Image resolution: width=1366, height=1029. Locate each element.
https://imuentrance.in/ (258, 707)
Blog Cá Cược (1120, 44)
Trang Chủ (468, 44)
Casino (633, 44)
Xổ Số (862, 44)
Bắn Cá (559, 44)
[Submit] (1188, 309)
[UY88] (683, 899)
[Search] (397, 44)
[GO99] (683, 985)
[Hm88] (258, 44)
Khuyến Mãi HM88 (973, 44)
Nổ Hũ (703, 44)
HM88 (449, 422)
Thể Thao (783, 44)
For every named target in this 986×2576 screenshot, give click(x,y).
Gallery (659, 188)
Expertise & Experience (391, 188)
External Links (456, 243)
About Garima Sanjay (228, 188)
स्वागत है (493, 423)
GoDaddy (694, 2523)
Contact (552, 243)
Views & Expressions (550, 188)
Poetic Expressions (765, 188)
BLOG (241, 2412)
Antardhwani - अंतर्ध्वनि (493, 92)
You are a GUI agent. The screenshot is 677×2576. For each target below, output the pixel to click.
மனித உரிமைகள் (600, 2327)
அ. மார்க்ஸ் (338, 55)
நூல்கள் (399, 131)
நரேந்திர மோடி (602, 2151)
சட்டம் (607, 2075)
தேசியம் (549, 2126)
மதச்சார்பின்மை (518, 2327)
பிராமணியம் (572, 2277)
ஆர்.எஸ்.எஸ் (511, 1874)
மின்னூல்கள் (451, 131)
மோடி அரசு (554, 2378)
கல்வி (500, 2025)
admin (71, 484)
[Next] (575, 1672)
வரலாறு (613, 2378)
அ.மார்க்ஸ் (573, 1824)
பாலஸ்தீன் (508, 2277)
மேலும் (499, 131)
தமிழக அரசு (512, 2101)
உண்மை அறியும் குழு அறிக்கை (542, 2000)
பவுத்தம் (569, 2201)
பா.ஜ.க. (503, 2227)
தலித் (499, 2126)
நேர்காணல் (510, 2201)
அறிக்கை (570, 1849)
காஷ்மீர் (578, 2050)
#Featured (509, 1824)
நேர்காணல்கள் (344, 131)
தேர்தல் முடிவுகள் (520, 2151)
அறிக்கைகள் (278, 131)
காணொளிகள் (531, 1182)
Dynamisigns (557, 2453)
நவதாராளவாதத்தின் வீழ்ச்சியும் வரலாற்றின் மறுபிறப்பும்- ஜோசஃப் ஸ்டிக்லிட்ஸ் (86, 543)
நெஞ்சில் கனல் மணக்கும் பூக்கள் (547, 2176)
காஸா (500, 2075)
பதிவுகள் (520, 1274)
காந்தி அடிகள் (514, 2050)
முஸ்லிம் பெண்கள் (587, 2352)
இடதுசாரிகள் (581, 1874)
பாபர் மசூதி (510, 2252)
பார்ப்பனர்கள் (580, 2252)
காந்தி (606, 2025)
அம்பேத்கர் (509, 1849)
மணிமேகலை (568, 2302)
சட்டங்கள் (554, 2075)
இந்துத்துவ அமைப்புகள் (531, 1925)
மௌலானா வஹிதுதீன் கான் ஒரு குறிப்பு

# # #

* [What the task requires] The complete material should be output once more, word for word.

* [Answer section]
Image resolution: width=1366, height=1029. Locate each element.
https://imuentrance.in/ (258, 707)
Blog Cá Cược (1120, 44)
Trang Chủ (468, 44)
Casino (633, 44)
Xổ Số (862, 44)
Bắn Cá (559, 44)
[Submit] (1188, 309)
[UY88] (683, 899)
[Search] (397, 44)
[GO99] (683, 985)
[Hm88] (258, 44)
Khuyến Mãi HM88 (973, 44)
Nổ Hũ (703, 44)
HM88 (449, 422)
Thể Thao (783, 44)
For every named target in this 986×2576 screenshot, give click(x,y).
Gallery (659, 188)
Expertise & Experience (391, 188)
External Links (456, 243)
About Garima Sanjay (228, 188)
स्वागत है (493, 423)
GoDaddy (694, 2523)
Contact (552, 243)
Views & Expressions (550, 188)
Poetic Expressions (765, 188)
BLOG (241, 2412)
Antardhwani - अंतर्ध्वनि (493, 92)
You are a GUI agent. The screenshot is 677×2576. For each target below, output the pixel to click.
மனித உரிமைகள் (600, 2327)
அ. மார்க்ஸ் (338, 55)
நூல்கள் (399, 131)
நரேந்திர மோடி (602, 2151)
சட்டம் (607, 2075)
தேசியம் (549, 2126)
மதச்சார்பின்மை (518, 2327)
பிராமணியம் (572, 2277)
ஆர்.எஸ்.எஸ் (511, 1874)
மின்னூல்கள் (451, 131)
மோடி அரசு (554, 2378)
கல்வி (500, 2025)
admin (71, 484)
[Next] (575, 1672)
வரலாறு (613, 2378)
அ.மார்க்ஸ் (573, 1824)
பாலஸ்தீன் (508, 2277)
மேலும் (499, 131)
தமிழக அரசு (512, 2101)
உண்மை அறியும் குழு அறிக்கை (542, 2000)
பவுத்தம் (569, 2201)
பா.ஜ.க. (503, 2227)
தலித் (499, 2126)
நேர்காணல் (510, 2201)
அறிக்கை (570, 1849)
காஷ்மீர் (578, 2050)
#Featured (509, 1824)
நேர்காணல்கள் (344, 131)
தேர்தல் முடிவுகள் (520, 2151)
அறிக்கைகள் (278, 131)
காணொளிகள் (531, 1182)
Dynamisigns (557, 2453)
நவதாராளவாதத்தின் வீழ்ச்சியும் வரலாற்றின் மறுபிறப்பும்- ஜோசஃப் ஸ்டிக்லிட்ஸ் (86, 543)
நெஞ்சில் கனல் மணக்கும் பூக்கள் (547, 2176)
காஸா (500, 2075)
பதிவுகள் (520, 1274)
காந்தி அடிகள் (514, 2050)
முஸ்லிம் பெண்கள் (587, 2352)
இடதுசாரிகள் (581, 1874)
பாபர் மசூதி (510, 2252)
பார்ப்பனர்கள் (580, 2252)
காந்தி (606, 2025)
அம்பேத்கர் (509, 1849)
மணிமேகலை (568, 2302)
சட்டங்கள் (554, 2075)
இந்துத்துவ அமைப்புகள் (531, 1925)
மௌலானா வஹிதுதீன் கான் ஒரு குறிப்பு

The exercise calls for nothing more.